(Entries provided)

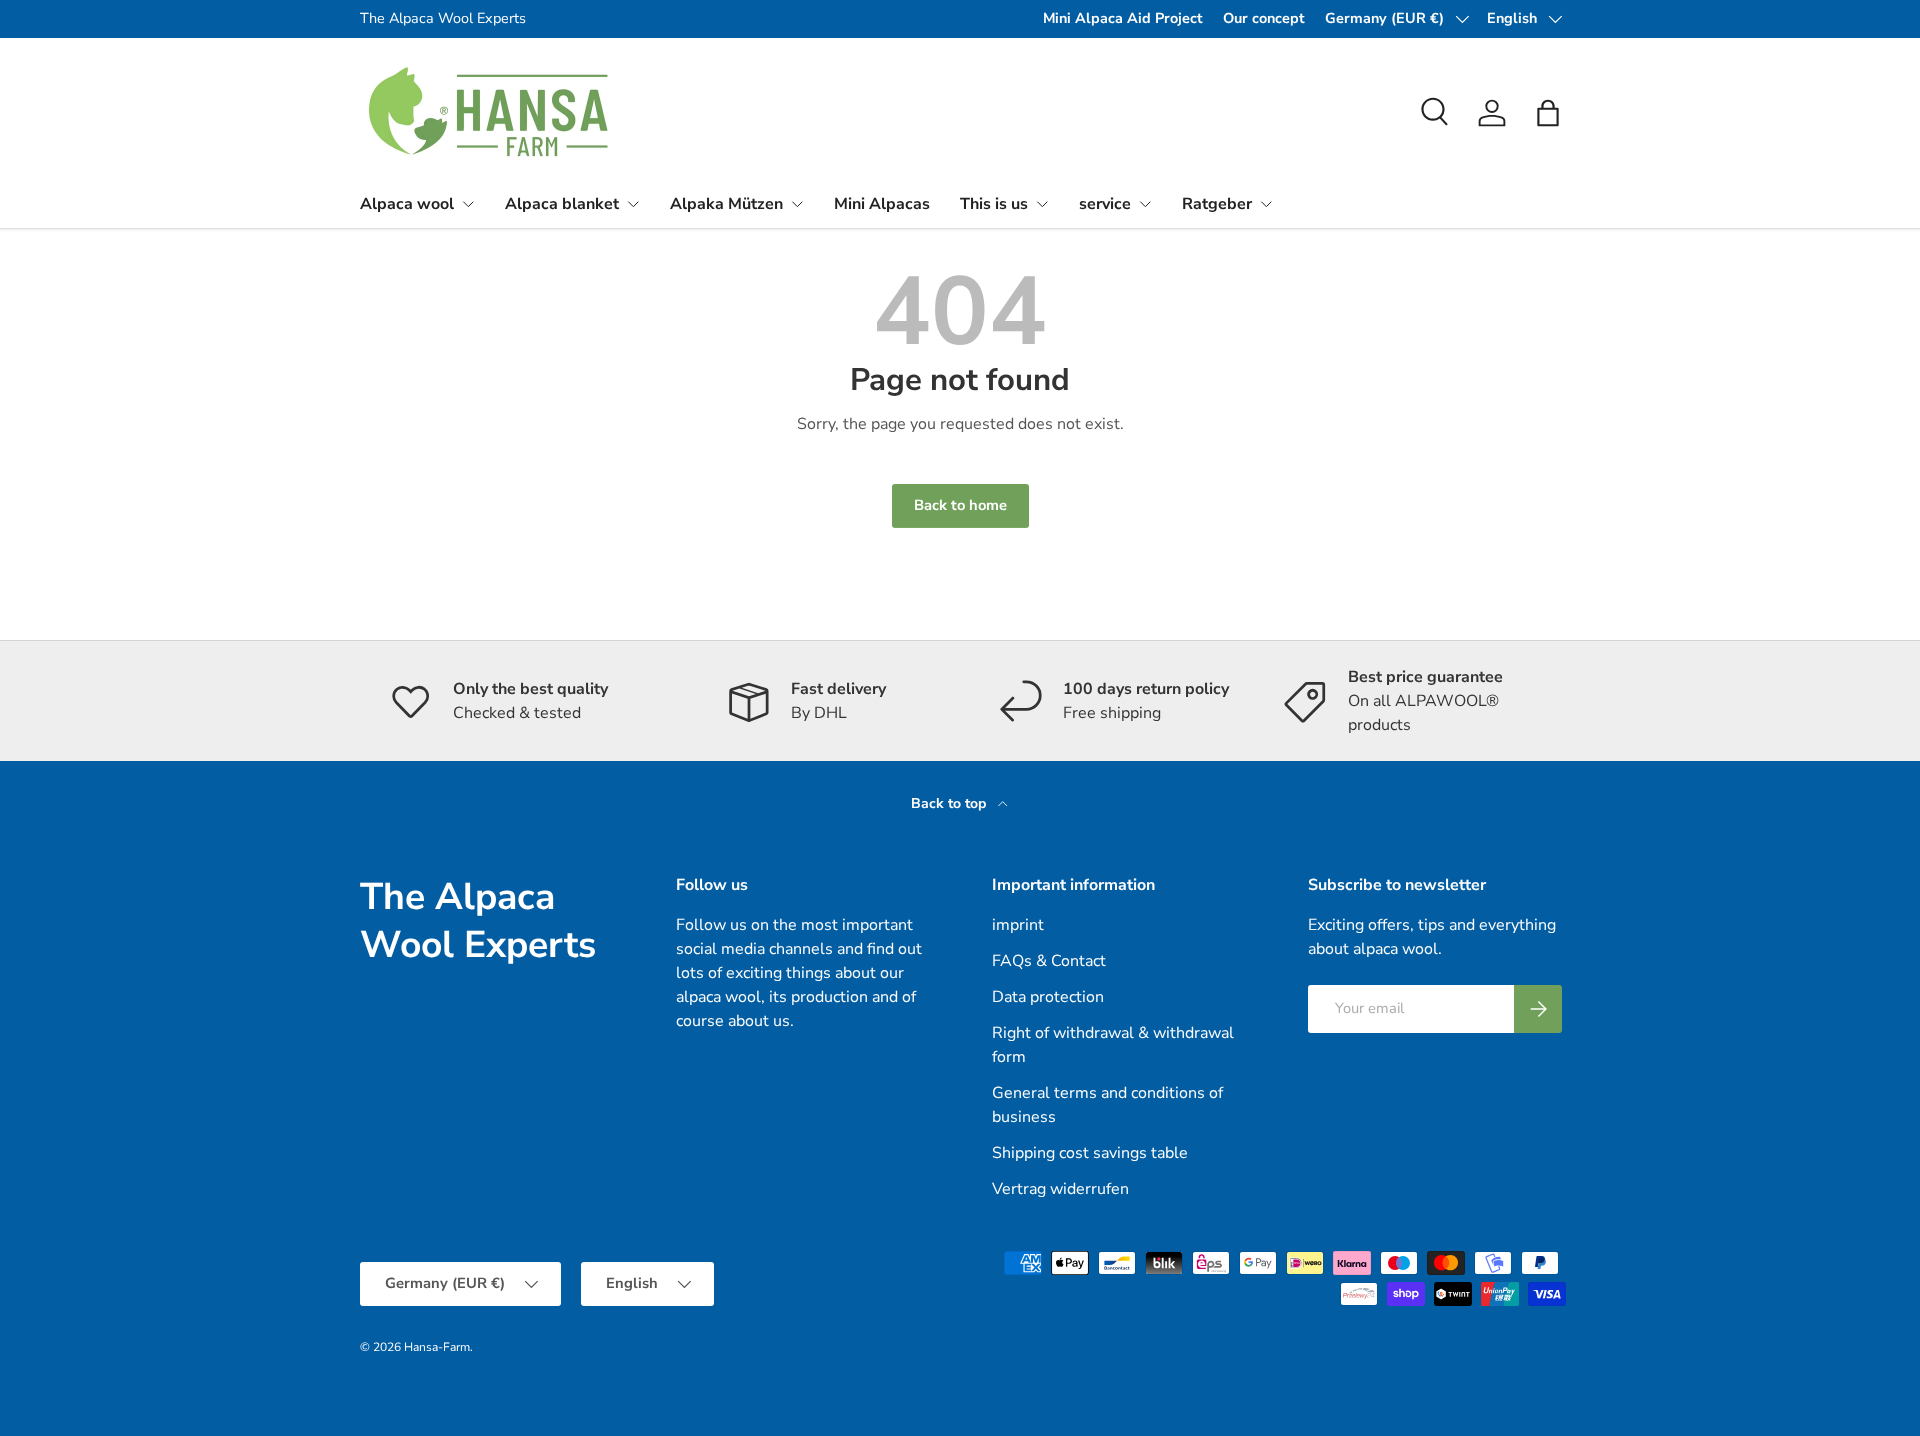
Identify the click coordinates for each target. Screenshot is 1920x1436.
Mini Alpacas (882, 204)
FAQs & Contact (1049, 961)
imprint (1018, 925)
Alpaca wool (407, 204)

(End Entries provided)
(Entries provided)

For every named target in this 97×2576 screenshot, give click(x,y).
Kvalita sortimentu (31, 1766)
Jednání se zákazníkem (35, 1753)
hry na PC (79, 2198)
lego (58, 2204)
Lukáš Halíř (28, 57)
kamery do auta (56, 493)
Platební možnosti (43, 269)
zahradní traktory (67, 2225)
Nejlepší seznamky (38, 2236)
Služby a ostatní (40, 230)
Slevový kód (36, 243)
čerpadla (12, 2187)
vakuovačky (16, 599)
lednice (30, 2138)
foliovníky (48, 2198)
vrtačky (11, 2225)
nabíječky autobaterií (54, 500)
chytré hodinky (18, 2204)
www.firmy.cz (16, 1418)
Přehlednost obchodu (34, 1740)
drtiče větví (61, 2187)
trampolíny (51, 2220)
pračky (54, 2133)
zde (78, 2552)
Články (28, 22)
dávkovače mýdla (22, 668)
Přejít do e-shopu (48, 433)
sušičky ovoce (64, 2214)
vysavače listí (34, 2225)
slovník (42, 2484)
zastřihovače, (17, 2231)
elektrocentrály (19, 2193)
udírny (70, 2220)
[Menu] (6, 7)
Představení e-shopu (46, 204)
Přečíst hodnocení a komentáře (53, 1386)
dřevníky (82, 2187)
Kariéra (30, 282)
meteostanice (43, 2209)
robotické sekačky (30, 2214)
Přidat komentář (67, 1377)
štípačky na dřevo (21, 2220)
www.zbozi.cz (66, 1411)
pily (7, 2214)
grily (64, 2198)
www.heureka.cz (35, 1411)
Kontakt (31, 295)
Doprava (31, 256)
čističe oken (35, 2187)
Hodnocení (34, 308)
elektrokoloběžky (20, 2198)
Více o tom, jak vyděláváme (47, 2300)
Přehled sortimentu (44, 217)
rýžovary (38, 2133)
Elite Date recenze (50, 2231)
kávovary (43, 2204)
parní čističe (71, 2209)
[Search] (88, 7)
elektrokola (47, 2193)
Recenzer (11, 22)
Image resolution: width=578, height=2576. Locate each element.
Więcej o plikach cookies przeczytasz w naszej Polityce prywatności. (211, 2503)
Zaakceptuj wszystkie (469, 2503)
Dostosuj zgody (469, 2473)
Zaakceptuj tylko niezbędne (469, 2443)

(End Entries provided)

• **Work task**:
Some lines above contain the word "sortimentu". Copy each of them.

• **Task output**:
Kvalita sortimentu (31, 1766)
Přehled sortimentu (44, 217)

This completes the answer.